The idea that digital technology can confer advantages such as innovation and economic competitiveness was a main thrust of both this panel and the entire conference. On the one hand, the democratizing effect promises increased computational power to groups that have traditionally been underserved, but it also lowers the bar to entry, bringing digital tools to a brand-new community of users. When looked at through the lens of this kind of paradigm-changing potentiality, the HPC/cloud/big data trio could be the tide-booster that raises all ships.
Asked whether HPC was becoming easier, Bright Computing’s Matthijs van Leeuwen made the point that it better be or we’re not doing our job very well. SGI’s Tony DeVarco added that making products easier to use, for example by creating a portal with a drop-down menu, can be the key to increased adoption. Perhaps the most contentious comment of the show goes to Mellanox rep Eli Karpilovski, who stated that “big data is not a big deal in HPC because it’s been known and used for many years.” Snell disagreed and pegged the comment as dismissive of the many companies coming to big data for the first time. “They have applications that are different from the HPC applications that have been solved before,” he added.
All in all it was a very close race between Team Donner (comprised of HP’s Philippe Trautmann, IBM’s Chris Porter, Adaptec’s Alfred Berger, Samsung’s Peyman Blumstengel, and SGI’s Tony DeVarco) and Team Blitzen (with Intel’s Ullrich Becker-Lemgau, Bright Computing’s Matthijs van Leeuwen, Mellanox’s Eli Karpilovski, T-Systems’ Raik Dittrich, and Bull’s Olivier David). The contest was judged by Rolf Sperber of Alcatel-Lucent, Harald Kornmayer of DHBW Mannheim and yours truly representing HPC in the Cloud. Before the final question was asked, the score was Donner, 10, and Blitzen, 8. Blitzen needed the final three points to take the win, but Donner team’s response to a question about big data was more popular with the judges, earning Donner the win.
The vendor showdown signaled the end of the main conference session, but there was still one more item on the agenda, the BoFs. The session topics were selected on-the-fly this year, allowing participants to suggest and vote on the topics that mattered most to them. While security came up as a key concern during the two-day conference, the single biggest recurring theme was data movement – a subject which applies as well to big data as it does to cloud. So it was little surprise that “Data Transfer in/out of Clouds” was the most popular BoF topic, followed closely by “HPC Cloud Reference Architectures” and “Applications and software in the cloud.” An outline of each group’s findings is available here.

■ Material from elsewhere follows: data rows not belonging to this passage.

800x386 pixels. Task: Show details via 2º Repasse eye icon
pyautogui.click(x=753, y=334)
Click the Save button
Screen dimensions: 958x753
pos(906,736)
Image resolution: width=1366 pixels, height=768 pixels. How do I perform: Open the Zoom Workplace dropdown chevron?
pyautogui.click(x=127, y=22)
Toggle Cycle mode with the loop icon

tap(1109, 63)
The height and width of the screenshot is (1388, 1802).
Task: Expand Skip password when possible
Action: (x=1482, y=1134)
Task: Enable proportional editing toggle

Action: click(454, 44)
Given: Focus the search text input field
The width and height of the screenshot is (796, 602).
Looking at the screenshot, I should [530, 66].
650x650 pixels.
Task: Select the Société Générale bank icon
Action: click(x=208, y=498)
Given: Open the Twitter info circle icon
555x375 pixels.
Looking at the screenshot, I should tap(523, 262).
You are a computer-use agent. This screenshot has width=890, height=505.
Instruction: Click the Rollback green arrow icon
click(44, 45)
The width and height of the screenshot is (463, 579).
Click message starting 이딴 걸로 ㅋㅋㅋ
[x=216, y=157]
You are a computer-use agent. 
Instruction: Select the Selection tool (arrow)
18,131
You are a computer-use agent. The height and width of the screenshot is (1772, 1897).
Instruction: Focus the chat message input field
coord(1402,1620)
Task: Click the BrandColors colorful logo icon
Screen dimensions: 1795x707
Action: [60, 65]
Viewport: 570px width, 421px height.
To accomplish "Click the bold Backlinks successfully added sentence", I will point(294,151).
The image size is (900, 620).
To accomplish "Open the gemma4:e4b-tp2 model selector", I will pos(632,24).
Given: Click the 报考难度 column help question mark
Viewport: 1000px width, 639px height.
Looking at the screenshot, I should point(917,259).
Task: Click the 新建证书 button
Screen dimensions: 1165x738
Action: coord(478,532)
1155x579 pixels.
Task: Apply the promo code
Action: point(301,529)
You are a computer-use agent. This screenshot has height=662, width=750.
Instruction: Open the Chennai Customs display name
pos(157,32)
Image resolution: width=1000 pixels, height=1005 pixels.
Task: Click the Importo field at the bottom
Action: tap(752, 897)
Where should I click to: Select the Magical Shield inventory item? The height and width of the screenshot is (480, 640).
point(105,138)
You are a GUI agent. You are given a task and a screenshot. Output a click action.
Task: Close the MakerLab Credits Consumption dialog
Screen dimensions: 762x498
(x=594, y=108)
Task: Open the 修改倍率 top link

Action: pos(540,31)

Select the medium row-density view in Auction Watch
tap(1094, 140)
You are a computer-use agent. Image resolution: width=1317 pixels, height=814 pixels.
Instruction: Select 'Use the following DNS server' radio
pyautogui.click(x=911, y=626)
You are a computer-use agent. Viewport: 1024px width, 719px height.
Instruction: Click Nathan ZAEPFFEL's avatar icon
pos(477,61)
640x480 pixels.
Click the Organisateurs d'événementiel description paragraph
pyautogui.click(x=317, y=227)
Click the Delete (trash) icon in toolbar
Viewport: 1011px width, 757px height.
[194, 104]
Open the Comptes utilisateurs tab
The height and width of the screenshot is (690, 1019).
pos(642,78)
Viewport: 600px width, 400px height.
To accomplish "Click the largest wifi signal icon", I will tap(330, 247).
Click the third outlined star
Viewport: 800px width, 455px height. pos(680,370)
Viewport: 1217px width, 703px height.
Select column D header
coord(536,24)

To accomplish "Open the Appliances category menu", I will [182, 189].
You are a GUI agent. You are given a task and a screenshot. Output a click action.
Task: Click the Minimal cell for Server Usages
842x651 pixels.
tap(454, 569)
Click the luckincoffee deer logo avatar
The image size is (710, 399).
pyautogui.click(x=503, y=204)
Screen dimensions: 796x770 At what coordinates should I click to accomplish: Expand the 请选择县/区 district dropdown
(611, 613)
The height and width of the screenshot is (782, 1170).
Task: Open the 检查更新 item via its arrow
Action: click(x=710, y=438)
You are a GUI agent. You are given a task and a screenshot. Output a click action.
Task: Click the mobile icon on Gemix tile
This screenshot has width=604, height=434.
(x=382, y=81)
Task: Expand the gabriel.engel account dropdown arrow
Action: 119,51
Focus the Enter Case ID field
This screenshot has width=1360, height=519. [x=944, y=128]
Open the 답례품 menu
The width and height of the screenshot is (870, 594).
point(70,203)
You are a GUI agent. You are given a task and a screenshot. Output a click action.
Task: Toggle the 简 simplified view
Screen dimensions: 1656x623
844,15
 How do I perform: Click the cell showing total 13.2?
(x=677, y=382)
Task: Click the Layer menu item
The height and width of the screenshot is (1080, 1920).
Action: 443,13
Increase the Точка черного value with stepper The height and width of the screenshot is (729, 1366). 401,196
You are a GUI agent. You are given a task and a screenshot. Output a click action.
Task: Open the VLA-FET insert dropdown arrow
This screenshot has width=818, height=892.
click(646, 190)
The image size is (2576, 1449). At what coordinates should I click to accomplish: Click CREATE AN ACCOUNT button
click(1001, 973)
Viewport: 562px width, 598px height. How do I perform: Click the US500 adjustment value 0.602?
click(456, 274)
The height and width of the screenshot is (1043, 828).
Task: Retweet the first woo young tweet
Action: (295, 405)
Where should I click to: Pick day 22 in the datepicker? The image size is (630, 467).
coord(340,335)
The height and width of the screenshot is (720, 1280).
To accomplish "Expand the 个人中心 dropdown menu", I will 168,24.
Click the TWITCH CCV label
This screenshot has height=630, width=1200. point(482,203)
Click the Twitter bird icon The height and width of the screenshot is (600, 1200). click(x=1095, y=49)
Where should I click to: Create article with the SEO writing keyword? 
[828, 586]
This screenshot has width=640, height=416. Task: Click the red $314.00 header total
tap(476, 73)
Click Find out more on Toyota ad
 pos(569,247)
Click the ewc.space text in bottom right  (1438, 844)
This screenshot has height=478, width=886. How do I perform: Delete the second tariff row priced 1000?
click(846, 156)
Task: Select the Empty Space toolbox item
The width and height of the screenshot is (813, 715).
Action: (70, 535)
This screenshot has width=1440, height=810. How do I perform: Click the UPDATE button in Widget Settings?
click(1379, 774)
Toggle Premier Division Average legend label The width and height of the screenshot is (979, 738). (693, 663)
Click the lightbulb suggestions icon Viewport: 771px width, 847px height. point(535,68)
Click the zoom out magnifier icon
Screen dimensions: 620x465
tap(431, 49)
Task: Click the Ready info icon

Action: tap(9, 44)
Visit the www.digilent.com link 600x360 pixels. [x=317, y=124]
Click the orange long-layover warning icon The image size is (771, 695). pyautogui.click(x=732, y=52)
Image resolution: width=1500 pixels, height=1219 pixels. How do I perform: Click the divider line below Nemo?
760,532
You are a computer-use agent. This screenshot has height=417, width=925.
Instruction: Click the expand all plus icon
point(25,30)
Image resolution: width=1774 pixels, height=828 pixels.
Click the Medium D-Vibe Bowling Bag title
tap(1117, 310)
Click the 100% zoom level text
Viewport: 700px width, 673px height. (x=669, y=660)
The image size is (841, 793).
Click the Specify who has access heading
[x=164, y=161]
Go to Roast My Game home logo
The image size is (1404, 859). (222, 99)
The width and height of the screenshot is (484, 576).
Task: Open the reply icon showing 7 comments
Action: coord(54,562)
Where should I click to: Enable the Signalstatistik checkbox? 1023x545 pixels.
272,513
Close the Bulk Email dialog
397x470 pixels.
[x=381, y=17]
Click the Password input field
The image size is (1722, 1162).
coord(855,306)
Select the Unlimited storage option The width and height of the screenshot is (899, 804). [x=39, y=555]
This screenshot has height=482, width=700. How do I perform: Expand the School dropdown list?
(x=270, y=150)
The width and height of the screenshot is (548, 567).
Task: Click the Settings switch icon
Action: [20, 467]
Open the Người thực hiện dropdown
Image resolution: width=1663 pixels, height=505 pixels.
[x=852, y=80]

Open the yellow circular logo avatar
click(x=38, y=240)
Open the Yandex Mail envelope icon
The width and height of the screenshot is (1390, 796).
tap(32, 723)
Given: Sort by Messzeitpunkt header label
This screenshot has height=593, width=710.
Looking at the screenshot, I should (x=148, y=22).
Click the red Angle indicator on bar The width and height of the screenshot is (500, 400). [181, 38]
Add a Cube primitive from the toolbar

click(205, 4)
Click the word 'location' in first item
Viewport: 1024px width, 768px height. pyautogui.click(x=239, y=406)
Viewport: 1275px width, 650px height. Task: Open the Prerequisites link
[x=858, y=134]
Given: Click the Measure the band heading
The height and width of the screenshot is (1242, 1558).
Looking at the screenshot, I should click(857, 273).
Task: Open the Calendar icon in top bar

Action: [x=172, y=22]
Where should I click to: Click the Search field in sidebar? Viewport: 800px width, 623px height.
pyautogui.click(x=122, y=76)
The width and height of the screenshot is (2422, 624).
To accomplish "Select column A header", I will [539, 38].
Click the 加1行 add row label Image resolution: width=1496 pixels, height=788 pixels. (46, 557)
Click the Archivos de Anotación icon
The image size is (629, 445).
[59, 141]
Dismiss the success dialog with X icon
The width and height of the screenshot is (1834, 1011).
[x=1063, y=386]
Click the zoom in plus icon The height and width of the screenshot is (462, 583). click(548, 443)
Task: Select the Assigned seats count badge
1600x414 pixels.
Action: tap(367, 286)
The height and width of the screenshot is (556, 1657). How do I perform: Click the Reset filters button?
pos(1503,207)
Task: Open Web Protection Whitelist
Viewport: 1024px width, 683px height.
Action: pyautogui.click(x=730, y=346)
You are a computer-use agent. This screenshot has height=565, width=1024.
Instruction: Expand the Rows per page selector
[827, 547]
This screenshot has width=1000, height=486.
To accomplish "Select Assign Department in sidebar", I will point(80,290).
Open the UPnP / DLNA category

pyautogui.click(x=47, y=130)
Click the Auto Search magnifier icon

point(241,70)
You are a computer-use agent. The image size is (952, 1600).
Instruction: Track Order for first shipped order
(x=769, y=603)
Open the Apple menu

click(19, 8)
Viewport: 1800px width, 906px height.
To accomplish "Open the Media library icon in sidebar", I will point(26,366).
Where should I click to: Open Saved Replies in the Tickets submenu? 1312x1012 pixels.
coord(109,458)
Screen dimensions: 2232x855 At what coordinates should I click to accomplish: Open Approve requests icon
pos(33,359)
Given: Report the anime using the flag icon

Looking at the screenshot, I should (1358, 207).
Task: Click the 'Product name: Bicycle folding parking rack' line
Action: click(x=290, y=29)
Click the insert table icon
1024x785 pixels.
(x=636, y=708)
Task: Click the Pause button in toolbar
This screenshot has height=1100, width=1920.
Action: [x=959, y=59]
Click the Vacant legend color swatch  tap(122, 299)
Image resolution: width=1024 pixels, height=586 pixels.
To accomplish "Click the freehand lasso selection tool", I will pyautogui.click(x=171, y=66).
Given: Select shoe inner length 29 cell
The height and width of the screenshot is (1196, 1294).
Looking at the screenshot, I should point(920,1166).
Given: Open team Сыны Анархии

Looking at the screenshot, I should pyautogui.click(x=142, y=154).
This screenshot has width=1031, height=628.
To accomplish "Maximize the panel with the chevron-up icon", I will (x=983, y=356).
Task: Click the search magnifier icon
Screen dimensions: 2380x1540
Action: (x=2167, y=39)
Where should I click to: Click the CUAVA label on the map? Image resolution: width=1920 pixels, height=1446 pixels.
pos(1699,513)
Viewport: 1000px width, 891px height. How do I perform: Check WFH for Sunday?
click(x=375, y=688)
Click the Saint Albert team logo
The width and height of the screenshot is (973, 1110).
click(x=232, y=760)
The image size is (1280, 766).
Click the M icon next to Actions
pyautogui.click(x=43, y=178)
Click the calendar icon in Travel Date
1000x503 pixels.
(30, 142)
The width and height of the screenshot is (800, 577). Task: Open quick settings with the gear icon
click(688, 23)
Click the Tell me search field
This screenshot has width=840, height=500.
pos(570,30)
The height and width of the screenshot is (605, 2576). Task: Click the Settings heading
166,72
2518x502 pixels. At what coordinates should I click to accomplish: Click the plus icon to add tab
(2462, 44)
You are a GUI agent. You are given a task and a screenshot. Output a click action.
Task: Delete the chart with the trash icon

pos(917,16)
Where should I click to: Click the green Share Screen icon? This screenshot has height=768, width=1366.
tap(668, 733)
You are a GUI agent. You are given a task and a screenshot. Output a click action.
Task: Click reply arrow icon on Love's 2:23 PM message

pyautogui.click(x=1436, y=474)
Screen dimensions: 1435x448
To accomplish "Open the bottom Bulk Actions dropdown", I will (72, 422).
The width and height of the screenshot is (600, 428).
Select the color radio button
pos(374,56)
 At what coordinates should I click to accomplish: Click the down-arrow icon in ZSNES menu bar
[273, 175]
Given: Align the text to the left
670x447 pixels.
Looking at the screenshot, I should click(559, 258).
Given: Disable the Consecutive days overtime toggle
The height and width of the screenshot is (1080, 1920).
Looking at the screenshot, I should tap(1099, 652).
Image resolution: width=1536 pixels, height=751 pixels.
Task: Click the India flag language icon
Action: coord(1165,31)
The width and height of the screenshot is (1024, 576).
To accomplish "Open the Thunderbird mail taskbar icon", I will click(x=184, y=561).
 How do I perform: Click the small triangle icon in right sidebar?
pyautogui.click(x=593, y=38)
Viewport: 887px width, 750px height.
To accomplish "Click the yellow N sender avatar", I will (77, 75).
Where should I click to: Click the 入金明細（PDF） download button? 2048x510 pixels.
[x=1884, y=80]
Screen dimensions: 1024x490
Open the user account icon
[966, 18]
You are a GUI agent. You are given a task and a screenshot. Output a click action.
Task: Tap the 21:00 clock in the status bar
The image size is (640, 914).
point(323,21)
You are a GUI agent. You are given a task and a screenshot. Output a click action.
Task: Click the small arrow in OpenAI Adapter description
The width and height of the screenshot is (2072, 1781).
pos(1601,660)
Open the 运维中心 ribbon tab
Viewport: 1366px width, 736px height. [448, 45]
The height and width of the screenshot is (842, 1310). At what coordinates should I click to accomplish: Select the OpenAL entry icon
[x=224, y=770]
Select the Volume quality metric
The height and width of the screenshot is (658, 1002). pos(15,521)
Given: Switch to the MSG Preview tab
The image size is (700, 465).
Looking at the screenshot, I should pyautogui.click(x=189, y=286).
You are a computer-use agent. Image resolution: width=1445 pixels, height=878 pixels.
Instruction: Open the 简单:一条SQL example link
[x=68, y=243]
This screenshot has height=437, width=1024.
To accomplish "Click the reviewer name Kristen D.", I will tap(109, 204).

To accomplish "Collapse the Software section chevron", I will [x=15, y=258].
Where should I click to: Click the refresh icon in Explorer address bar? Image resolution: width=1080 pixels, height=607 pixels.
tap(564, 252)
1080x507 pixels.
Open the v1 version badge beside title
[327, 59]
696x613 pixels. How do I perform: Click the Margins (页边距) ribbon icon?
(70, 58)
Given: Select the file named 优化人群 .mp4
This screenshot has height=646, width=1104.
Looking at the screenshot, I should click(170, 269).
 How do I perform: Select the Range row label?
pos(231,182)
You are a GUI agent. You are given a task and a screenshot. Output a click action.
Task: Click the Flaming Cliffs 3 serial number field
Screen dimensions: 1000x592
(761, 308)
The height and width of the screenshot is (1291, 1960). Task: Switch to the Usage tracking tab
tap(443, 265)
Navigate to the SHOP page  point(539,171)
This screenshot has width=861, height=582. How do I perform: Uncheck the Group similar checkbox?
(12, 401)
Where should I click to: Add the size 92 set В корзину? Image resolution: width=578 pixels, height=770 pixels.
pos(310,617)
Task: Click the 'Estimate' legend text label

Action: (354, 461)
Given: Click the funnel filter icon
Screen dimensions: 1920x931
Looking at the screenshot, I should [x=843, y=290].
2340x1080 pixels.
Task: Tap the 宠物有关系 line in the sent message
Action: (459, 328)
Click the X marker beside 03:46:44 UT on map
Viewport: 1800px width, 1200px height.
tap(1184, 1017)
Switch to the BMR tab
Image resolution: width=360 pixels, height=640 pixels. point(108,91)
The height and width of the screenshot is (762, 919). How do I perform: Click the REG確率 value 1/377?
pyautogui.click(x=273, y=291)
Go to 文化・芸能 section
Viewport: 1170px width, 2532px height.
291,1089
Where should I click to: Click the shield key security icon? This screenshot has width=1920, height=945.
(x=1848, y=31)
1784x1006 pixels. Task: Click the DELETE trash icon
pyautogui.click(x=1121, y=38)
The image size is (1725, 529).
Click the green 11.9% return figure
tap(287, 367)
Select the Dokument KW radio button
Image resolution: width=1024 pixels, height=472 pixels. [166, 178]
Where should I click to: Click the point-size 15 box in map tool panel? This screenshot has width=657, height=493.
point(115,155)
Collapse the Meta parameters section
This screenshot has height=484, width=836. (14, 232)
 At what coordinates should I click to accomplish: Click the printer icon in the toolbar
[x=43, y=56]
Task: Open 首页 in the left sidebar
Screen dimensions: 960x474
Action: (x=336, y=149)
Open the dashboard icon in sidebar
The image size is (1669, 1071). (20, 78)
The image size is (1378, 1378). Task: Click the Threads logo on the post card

Sometimes it’s difficult to tell if the HPC cloud space is making progress. We’re well versed with cloud’s sweet spot for embarrassingly-parallel workloads and its proscriptions on latency- and throughput-sensitive applications, but as we learned at the event, people are actively pushing to expand these boundaries. Community gatherings like ISC Cloud provide a point of perspective and an opportunity to gauge forward momentum. Comparing this year to last, it seems we may finally be done with the lengthy “definition” phase – making way for the testing and adoption stretch. The community has come to a consensus that “cloud” (in a broad sense) has value for HPC and is putting more of its resources into understanding and mining that value.